HAZIRLAYAN: Mehmet ÖZDEMİR
DAR’ÜL ERKAM’DAN SUFFA’YA, SUFFA’DAN MEDRESE-İ NURİYE’YE BİR KÖPRÜ (1)
isale-i Nur’a muhatap olan herkes, Dershane, Nur Dershanesi, Dershane-i Nuriye ya da Medrese-i Nuriye kavramlarının zihinlerde çağrıştırdığı manaları az çok bilir. Maddi anlamda evler, vakıflar, manevi anlamda her yer…
İslam tarihinde ve öncesinde medrese görevini gören bu yerlerin mahiyeti, müfredatı, öncelikleri, unsurları nelerdi?
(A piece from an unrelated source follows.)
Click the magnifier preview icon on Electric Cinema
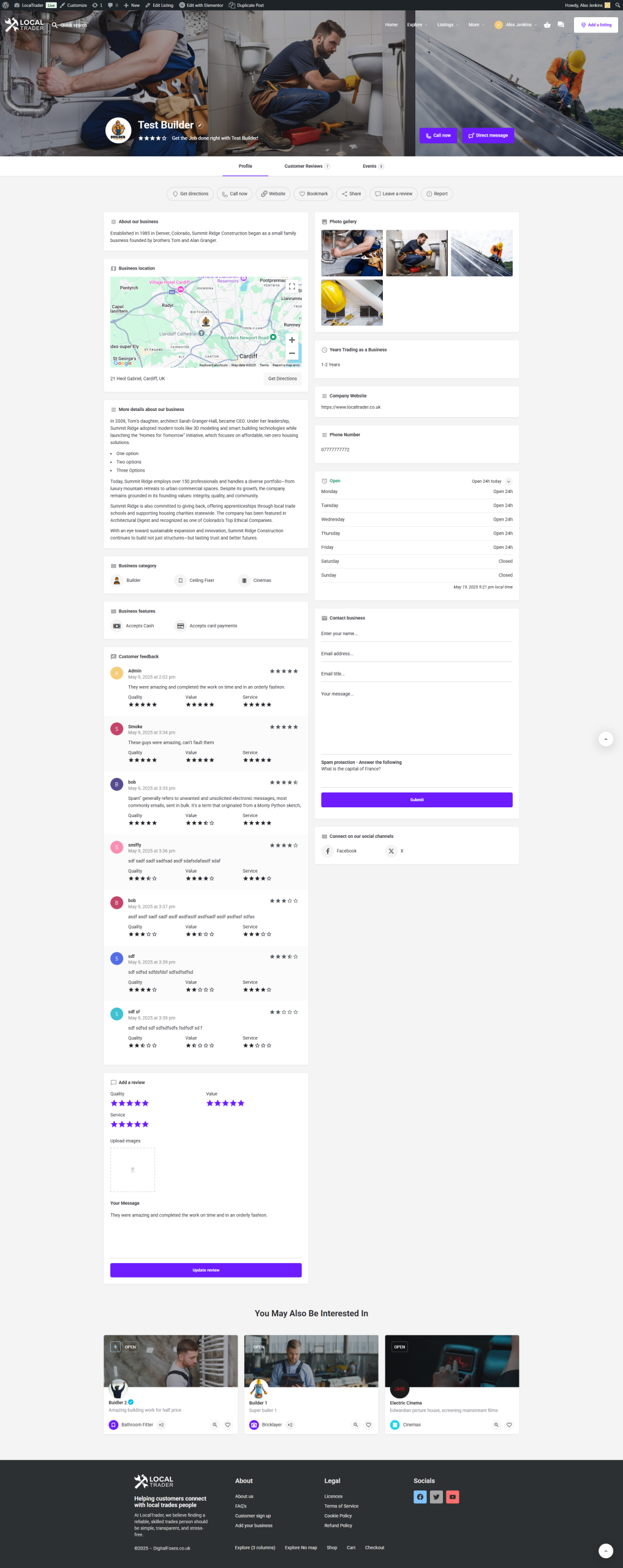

Ve bugünle olan bağlantısı nedir?
Öncelikle medresenin tanımıyla başlayalım: Sözlükte “Okumak, anlamak, bir metni öğrenmek ve ezberlemek için tekrarlamak” anlamına gelen ders (dirâse) kökünden bir mekân ismidir. (TDV İslam Ansiklopedisi). İslam tarihindeki ilk medreseler Rasulululah (asm) döneminde Mekke’de Darü’l Erkam, Medine’de, Mescid-i Nebevi‘deki Suffa’dır.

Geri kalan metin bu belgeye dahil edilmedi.